# [WHAT IS BEING ASKED]
Beginning with the line that holds "Given: Click the 添加(D)... button" and ending with the last line, please repeat the entries exactly and omit the pictures.

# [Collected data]
────────────────────

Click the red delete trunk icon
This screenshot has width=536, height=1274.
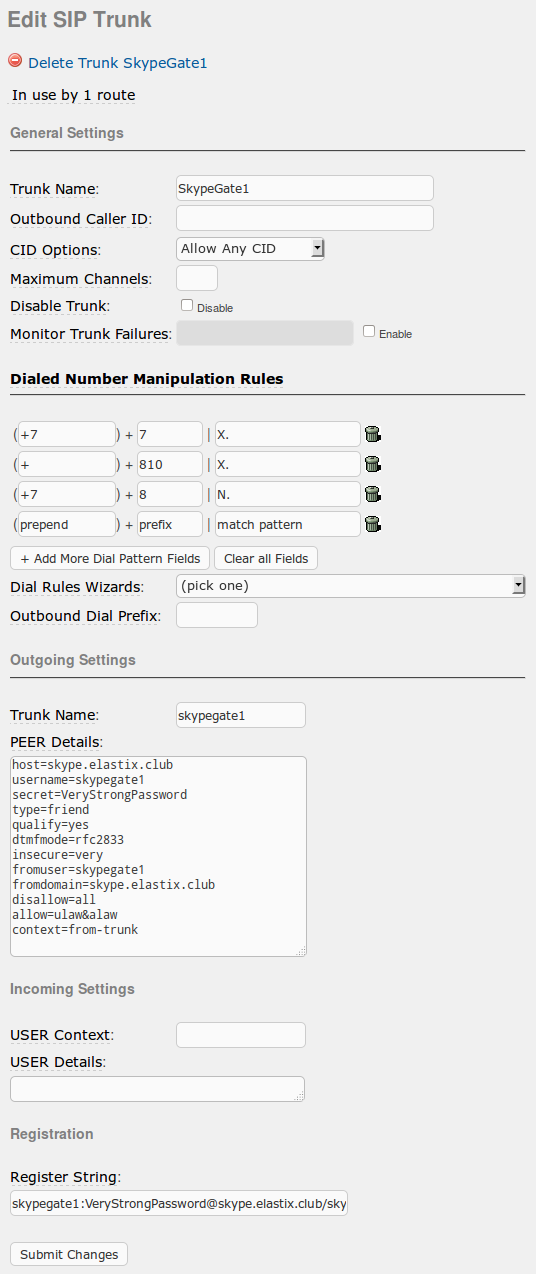pos(15,61)
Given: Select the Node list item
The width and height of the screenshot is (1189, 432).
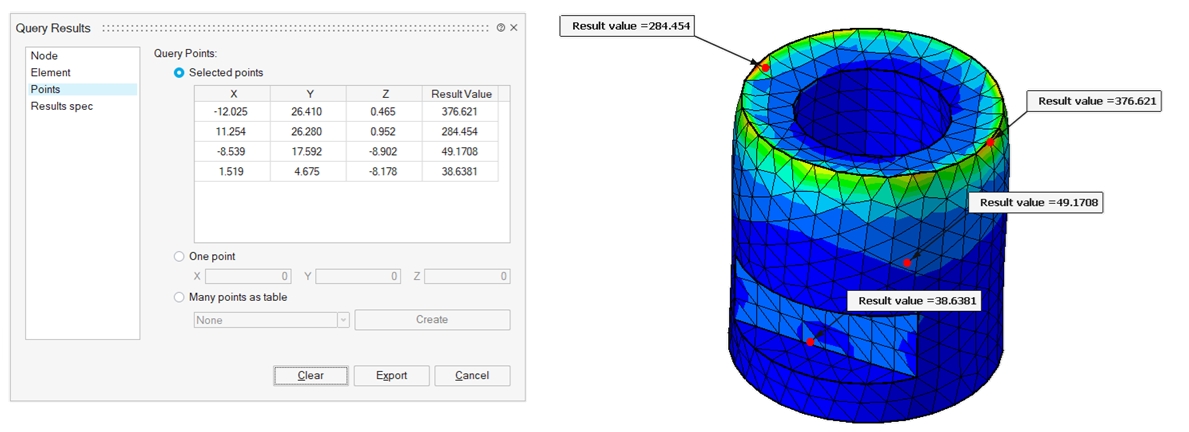Looking at the screenshot, I should point(44,56).
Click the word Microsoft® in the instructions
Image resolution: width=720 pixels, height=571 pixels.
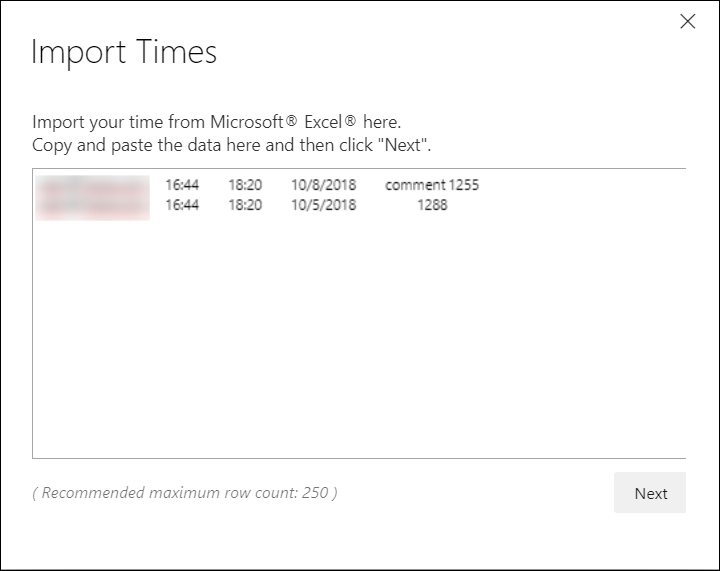[x=254, y=122]
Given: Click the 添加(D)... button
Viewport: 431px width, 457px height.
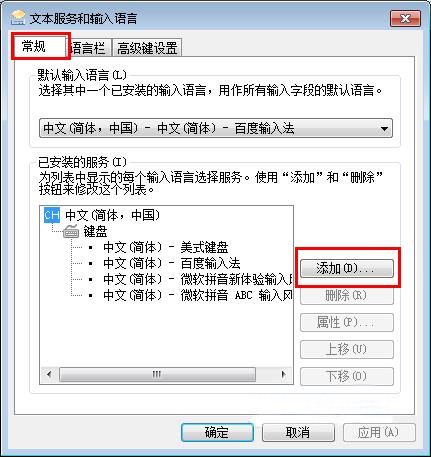Looking at the screenshot, I should [347, 269].
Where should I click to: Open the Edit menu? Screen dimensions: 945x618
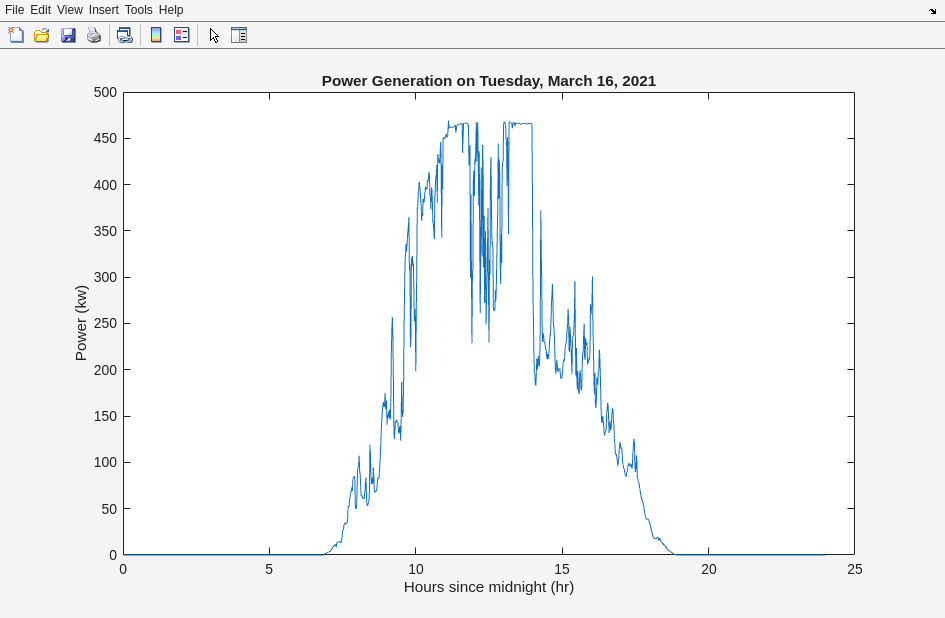[x=40, y=10]
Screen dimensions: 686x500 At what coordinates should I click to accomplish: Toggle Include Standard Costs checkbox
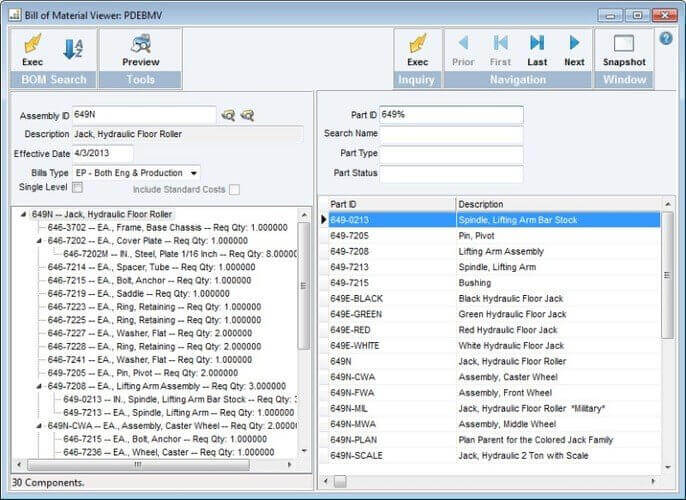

────────────────────

# [ANSWER]
Given: Click the 添加(D)... button
Viewport: 431px width, 457px height.
Looking at the screenshot, I should [347, 269].
Where should I click to: Open the Edit menu? Screen dimensions: 945x618
[x=40, y=10]
Screen dimensions: 686x500 At what coordinates should I click to accomplish: Toggle Include Standard Costs checkbox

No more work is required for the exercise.